What do you need 8gb ram for ? you can drive a computer and do almost everything with 2gb ........ if your not making a game like World of warcraft


The only thing that will go faster is your startup (maybe 2 seconds faster)

if you having windows vista 32 bit i dont think you even can have more than 4 gig. LOL no use for 8 gig just a waste of money
May 30, 2007 10:44:50 AM

Quote:
What do you need 8gb ram for ? you can drive a computer and do almost everything with 2gb ........ if your not making a game like World of warcraft


The only thing that will go faster is your startup (maybe 2 seconds faster)

if you having windows vista 32 bit i dont think you even can have more than 4 gig. LOL no use for 8 gig just a waste of money


Why don't you read his post?


@op: apparently, the end timing won't affect performance. You could try lowering it if you wanted to though.

Please post why you need 8 gigs of ram and system specs.
May 30, 2007 10:56:57 AM

Well ok here is what you need minimum to be able to use all of the 8gig that you want


Processor: Quad Extreme
OS : Win Xp/vista (64bit)
Graphic : Geforce 8800 GTX (SLI).


Well as you know crysis are soon realeasing. heres the specs to one of the worlds most detailed games

Minimum Requirements:

* CPU: Athlon 64 3000+/Intel 2.8ghz
* Graphics: Nvidia 6600/X800GTO (SM 2.0)
* RAM: 768Mb/1Gb on Windows Vista
* HDD: 6GB
* Internet: 256k+
* Optical Drive: DVD
* Software: DX9.0c with Windows XP

Recommended Requirements:

* CPU: Dual-core CPU (Athlon X2/Pentium D)
* Graphics: Nvidia 7800GTX/ATI X1800XT (SM 3.0) or DX10 equivalent
* RAM: 1.5Gb
* HDD: 6GB
* Internet: 512k+ (128k+ upstream)
* Optical Drive: DVD
* Software: DX10 with Windows Vista

LOOK!!! YOU DONT EVEN NEED 2GIG RAM TO DRIVE IT ON MAX!.. you should rather buy a new graphic card (Recommending ATI 2600 XT 512mb in crossfire)
May 30, 2007 10:58:18 AM

What do you want to do with this rig that takes that much ram. I can't for the life of me see why someone would even get 4GB. 2GB is just fine. I can't even notice a difference between my 1GB and 2GB and my 3Dmark scores back me up...
May 30, 2007 10:59:37 AM

I'm a photographer using Photoshop CS3 and the complete Adobe Creative Suite.

Processing Gb's of images at a time - that is why I need as much RAM as possible.

PS

This is a work machine - I don't play games on it. Games might not require 8Gb of RAM, my system and the things I am doing will definitely benefit from 8Gb of RAM - likewise I do not need a really high end graphics card for 2D applications, the 7600GT works fine in these applications.

Not everybody who posts here is a games nut you know :wink:
May 30, 2007 10:59:47 AM

THERE IS NO DIFFRENCE YET... GAMES OR PROGRAMS ISINT THAT DETAILED YET.. :) 

sorry caps :p 


In maybe 1 to 2 years you will need 2 gig ram
May 30, 2007 11:02:08 AM

im sorry carol but it wont make a diffrence... then you have to buy new processor and mainboard to
May 30, 2007 11:14:36 AM

Deleted.
May 30, 2007 11:16:11 AM

Quote:
THERE IS NO DIFFRENCE YET... GAMES OR PROGRAMS ISINT THAT DETAILED YET.. :)

--*--

- Exercise set -
• a. In the forum thread about RAM, condense the paragraph beginning "This is a work machine" into a shorter version that keeps its main facts.
• b. In the forum thread about RAM, how much RAM do Crysis's recommended requirements list?
• c. According to the forum thread about RAM, why does the photographer want as much RAM as possible?
The material that comes next is separate from the forum thread above.

- Dataset section -
--*--

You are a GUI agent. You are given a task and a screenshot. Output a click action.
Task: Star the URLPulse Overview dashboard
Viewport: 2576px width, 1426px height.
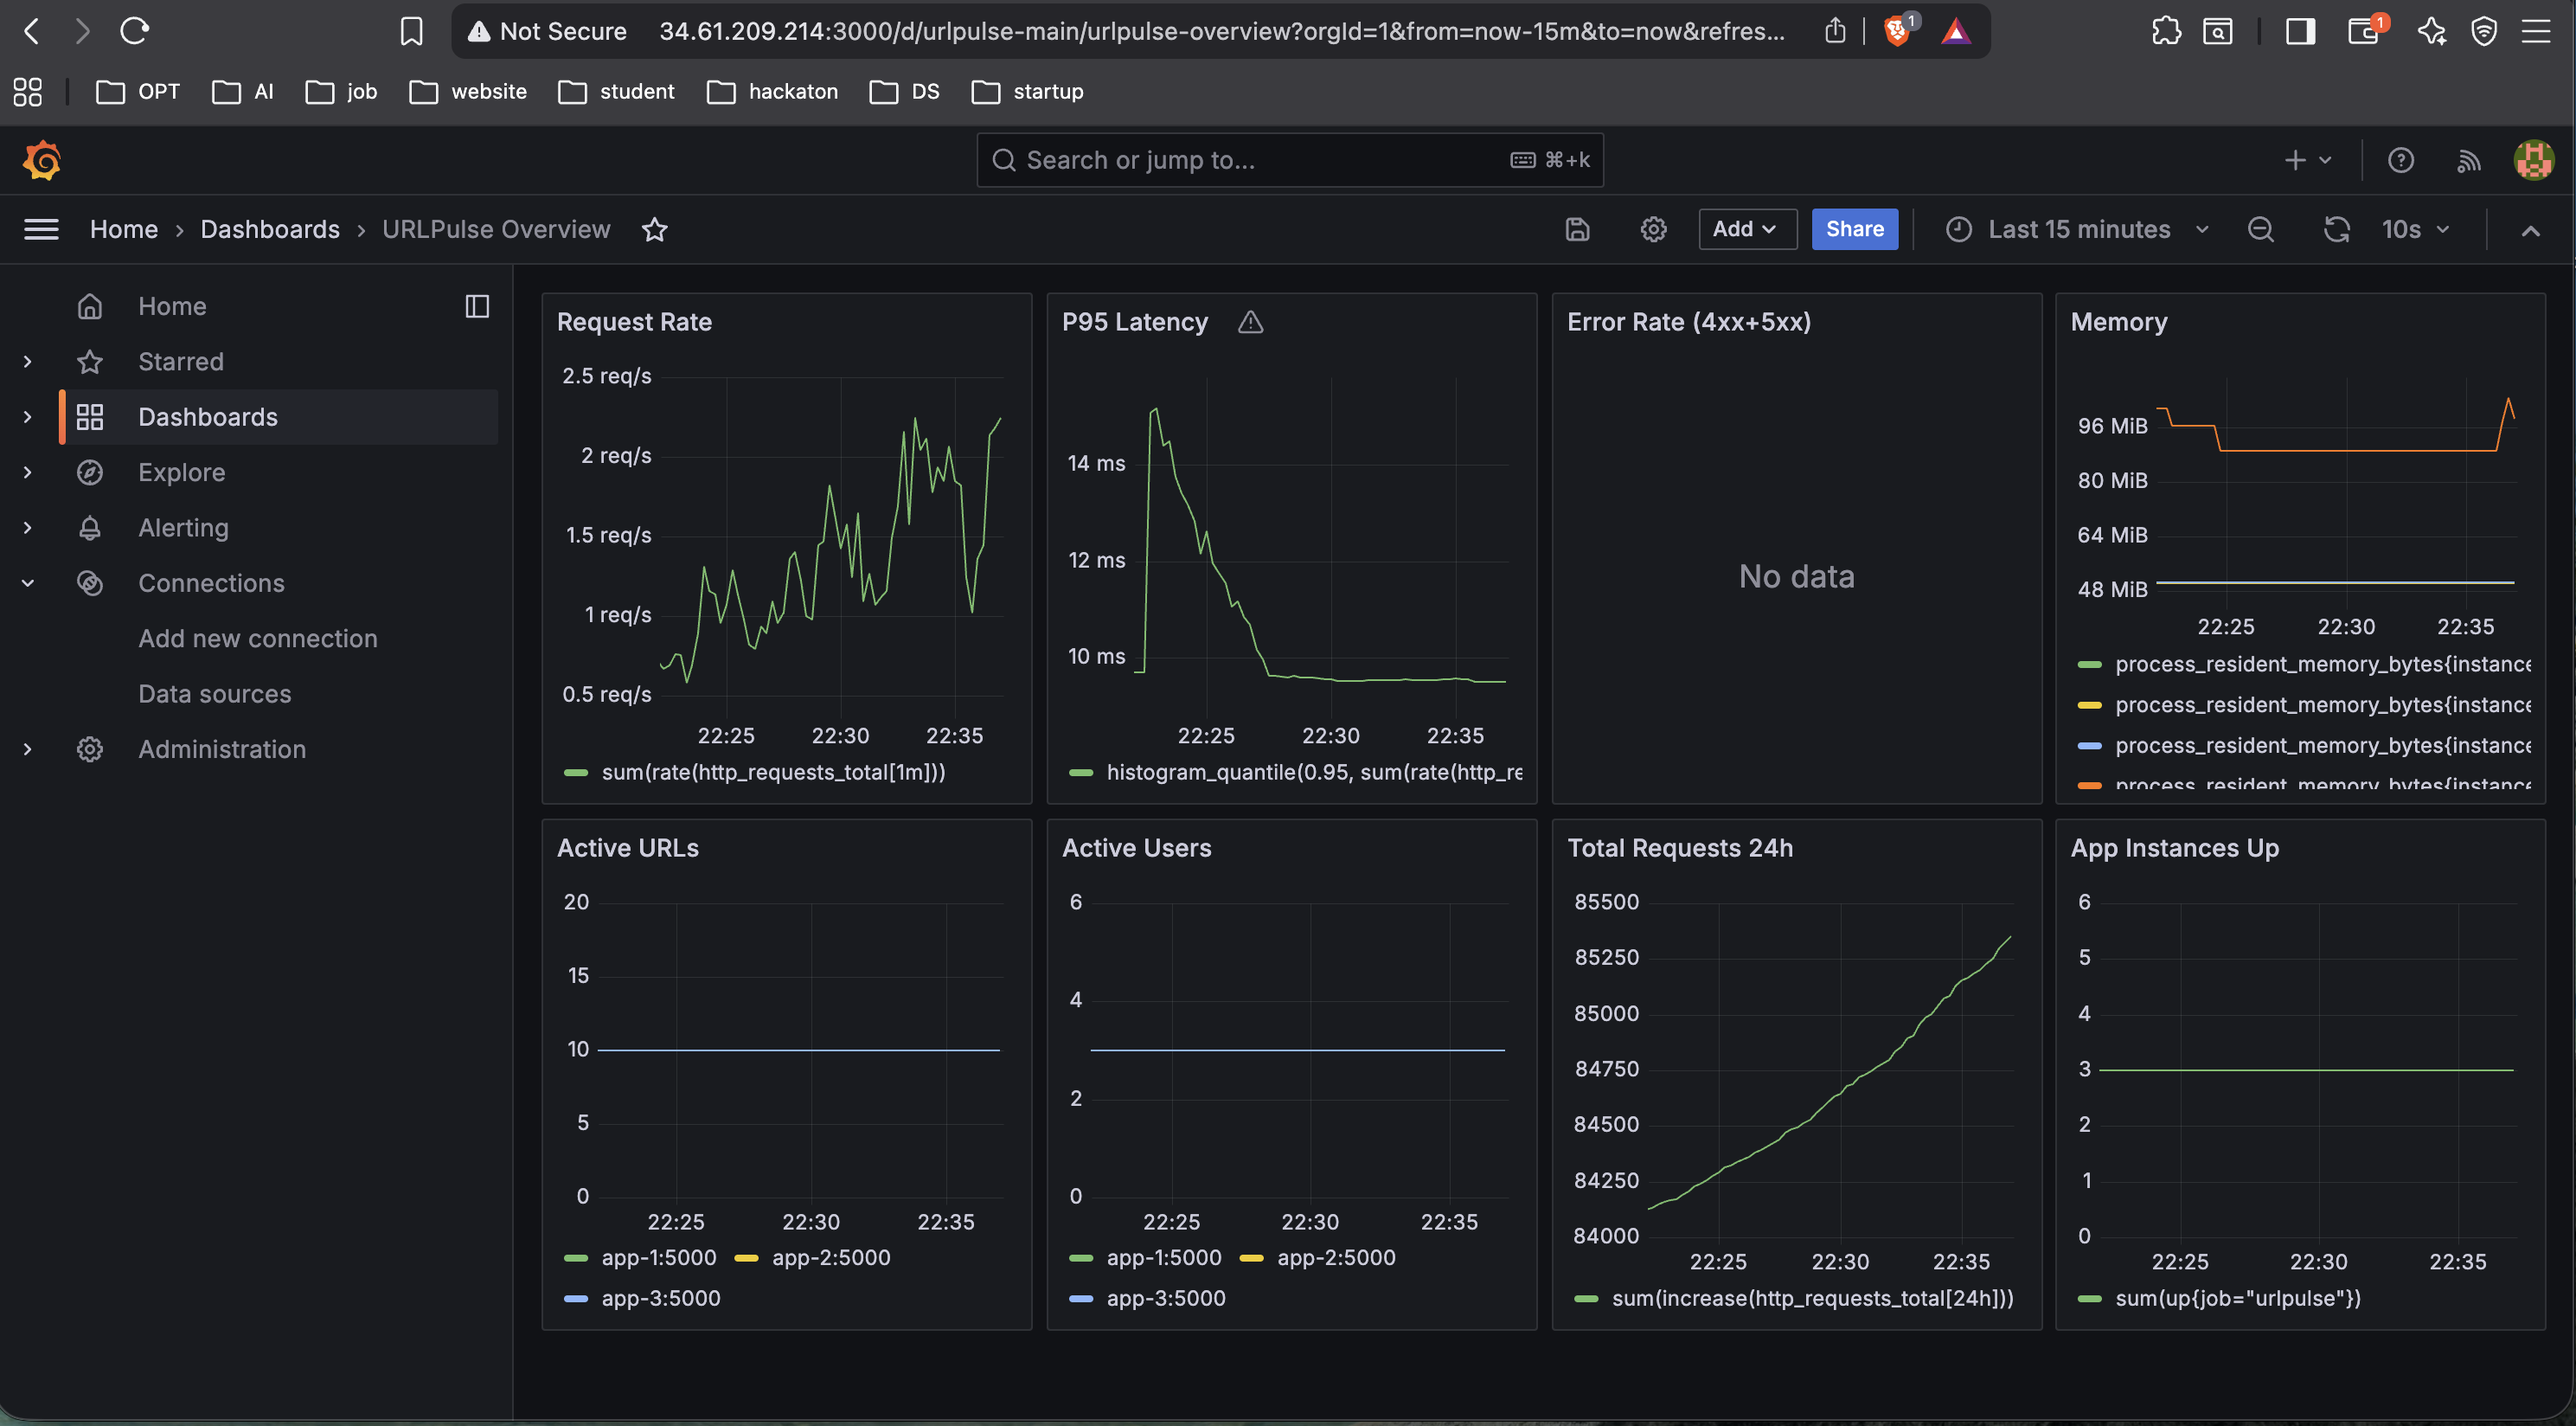tap(655, 230)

--*--

- Worked answers -
• a. The poster uses the machine for work, not games. Games may not need 8Gb of RAM, but the poster's system and work will benefit from it. The poster doesn't need a high-end graphics card for 2D applications, where the 7600GT works fine.

• b. 1.5Gb.

• c. The photographer uses Photoshop CS3 and the complete Adobe Creative Suite and processes gigabytes of images at a time.